Diese Zuversicht rührt zu einem gewissen Grad von der Tatsache her, dass die Fed und das US-Finanzministerium nach wie vor Dreh- und Angelpunkte der globalen Finanzmacht sind und über die umwerfende Fähigkeit verfügen, Staatsanleihen sowohl auszugeben als auch zu kaufen.

Es gibt auch weniger extravagante Werkzeuge. Das Finanzministerium kann die Höhe der Schulden, die bei Auktionen für Staatsanleihen ausgegeben werden, telegrafieren und neu ordnen und den Zeitrahmen für Anleiheverträge auf der Grundlage des Interesses der Anleger festlegen.
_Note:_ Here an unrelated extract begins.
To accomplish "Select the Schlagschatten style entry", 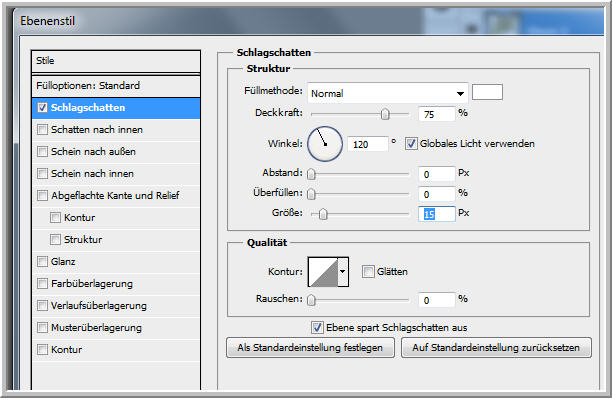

Die Fed kann die kurzfristigen Kreditzinsen einseitig ändern, was wiederum oft Einfluss auf die langfristigen Anleihezinsen hat.

„Ich denke, der Diskurs über die finanzielle Nachhaltigkeit ist im Allgemeinen ziemlich langweilig und blind dafür, wie sehr die Fed das Ergebnis beeinflusst“, sagte Skanda Amarnath, eine ehemalige Analystin bei der Federal Reserve Bank of New York und Geschäftsführerin von Employ America, einer Gruppe, die die Entwicklung verfolgt Arbeitsmärkte und Fed-Politik.

Nach Angaben des Treasury Borrowing Advisory Committee, einer führenden Gruppe von Wall-Street-Händlern, sind die Auktionen von US-Schulden derzeit „weiterhin durchweg überzeichnet“ – ein Zeichen für eine stabile strukturelle Nachfrage nach dem Dollar, der nach wie vor die dominierende Währung der Welt ist.

Adam Parker, Geschäftsführer von Trivariate Research und ehemaliger Direktor für quantitative Forschung bei Morgan Stanley, sagt, dass Bedenken hinsichtlich eines Überangebots an Staatsanleihen auf dem Markt konzeptionell verständlich seien, sich aber in einem Zyklus nach dem anderen als unbegründet erwiesen hätten. Manche denken, dieses Mal ist es anders.

„Vielleicht lehne ich es einfach ab, weil ich den Streit sieben Mal hintereinander gehört habe“, sagte er.